Initialize to Generalize: A Stronger Initialization Pipeline for Sparse-View 3DGS

Published 20 Oct 2025 in cs.CV | (2510.17479v1)

Abstract: Sparse-view 3D Gaussian Splatting (3DGS) often overfits to the training views, leading to artifacts like blurring in novel view rendering. Prior work addresses it either by enhancing the initialization (\emph{i.e.}, the point cloud from Structure-from-Motion (SfM)) or by adding training-time constraints (regularization) to the 3DGS optimization. Yet our controlled ablations reveal that initialization is the decisive factor: it determines the attainable performance band in sparse-view 3DGS, while training-time constraints yield only modest within-band improvements at extra cost. Given initialization's primacy, we focus our design there. Although SfM performs poorly under sparse views due to its reliance on feature matching, it still provides reliable seed points. Thus, building on SfM, our effort aims to supplement the regions it fails to cover as comprehensively as possible.
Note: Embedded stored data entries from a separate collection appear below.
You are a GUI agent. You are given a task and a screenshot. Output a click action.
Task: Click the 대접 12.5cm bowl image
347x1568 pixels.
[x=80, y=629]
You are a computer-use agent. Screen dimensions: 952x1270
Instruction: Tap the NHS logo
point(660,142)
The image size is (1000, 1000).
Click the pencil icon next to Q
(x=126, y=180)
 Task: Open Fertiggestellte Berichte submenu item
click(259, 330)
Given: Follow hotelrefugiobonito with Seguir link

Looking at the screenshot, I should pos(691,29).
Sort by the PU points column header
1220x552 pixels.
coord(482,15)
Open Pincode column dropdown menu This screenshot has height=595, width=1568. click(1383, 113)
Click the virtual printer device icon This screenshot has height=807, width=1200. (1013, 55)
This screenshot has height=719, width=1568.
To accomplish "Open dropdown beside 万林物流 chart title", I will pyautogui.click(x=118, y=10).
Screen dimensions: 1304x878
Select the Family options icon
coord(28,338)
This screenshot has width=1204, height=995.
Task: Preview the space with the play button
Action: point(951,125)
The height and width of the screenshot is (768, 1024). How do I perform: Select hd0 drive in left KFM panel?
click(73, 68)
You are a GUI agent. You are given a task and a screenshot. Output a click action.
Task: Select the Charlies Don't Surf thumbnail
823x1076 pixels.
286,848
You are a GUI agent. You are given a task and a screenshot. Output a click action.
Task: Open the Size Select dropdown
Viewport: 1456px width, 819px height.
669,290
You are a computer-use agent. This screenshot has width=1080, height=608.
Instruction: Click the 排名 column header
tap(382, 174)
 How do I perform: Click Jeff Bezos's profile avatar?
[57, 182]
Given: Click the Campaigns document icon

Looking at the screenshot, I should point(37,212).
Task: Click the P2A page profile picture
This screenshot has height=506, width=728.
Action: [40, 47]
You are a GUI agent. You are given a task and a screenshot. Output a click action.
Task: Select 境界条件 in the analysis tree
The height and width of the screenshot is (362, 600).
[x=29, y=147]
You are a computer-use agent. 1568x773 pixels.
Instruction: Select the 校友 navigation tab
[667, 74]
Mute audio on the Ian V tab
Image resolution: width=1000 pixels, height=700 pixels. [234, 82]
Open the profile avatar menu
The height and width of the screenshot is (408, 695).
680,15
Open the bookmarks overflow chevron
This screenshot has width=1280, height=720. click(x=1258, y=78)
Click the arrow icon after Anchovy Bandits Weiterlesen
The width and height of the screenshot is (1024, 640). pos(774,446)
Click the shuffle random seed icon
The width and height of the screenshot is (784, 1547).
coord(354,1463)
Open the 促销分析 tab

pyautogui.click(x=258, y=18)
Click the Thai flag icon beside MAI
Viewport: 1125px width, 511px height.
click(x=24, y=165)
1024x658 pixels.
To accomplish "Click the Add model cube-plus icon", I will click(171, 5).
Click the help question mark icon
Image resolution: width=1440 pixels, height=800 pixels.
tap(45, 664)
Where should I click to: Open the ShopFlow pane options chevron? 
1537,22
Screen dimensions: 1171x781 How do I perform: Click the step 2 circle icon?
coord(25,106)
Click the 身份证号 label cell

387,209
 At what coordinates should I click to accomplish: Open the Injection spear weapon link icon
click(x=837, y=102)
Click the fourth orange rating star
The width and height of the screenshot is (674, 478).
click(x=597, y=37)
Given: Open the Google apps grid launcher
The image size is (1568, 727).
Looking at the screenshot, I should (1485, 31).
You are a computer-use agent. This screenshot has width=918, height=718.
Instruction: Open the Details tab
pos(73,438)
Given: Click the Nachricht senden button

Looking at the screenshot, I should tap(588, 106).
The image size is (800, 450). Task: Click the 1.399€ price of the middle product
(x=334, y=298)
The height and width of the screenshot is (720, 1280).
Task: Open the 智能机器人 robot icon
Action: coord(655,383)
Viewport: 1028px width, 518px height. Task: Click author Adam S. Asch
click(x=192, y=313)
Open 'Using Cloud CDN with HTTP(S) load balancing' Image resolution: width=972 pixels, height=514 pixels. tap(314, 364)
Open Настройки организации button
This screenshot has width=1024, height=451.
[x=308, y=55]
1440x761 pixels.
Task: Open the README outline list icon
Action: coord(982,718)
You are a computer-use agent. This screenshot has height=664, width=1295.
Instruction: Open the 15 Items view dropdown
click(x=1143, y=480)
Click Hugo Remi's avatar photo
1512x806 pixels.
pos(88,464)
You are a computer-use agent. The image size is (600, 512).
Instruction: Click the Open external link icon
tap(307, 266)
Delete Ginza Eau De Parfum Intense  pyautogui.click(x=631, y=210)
Specifically, we design: (i) frequency-aware SfM that improves low-texture coverage via low-frequency view augmentation and relaxed multi-view correspondences; (ii) 3DGS self-initialization that lifts photometric supervision into additional points, compensating SfM-sparse regions with learned Gaussian centers; and (iii) point-cloud regularization that enforces multi-view consistency and uniform spatial coverage through simple geometric/visibility priors, yielding a clean and reliable point cloud. Our experiments on LLFF and Mip-NeRF360 demonstrate consistent gains in sparse-view settings, establishing our approach as a stronger initialization strategy. Code is available at https://github.com/zss171999645/ItG-GS.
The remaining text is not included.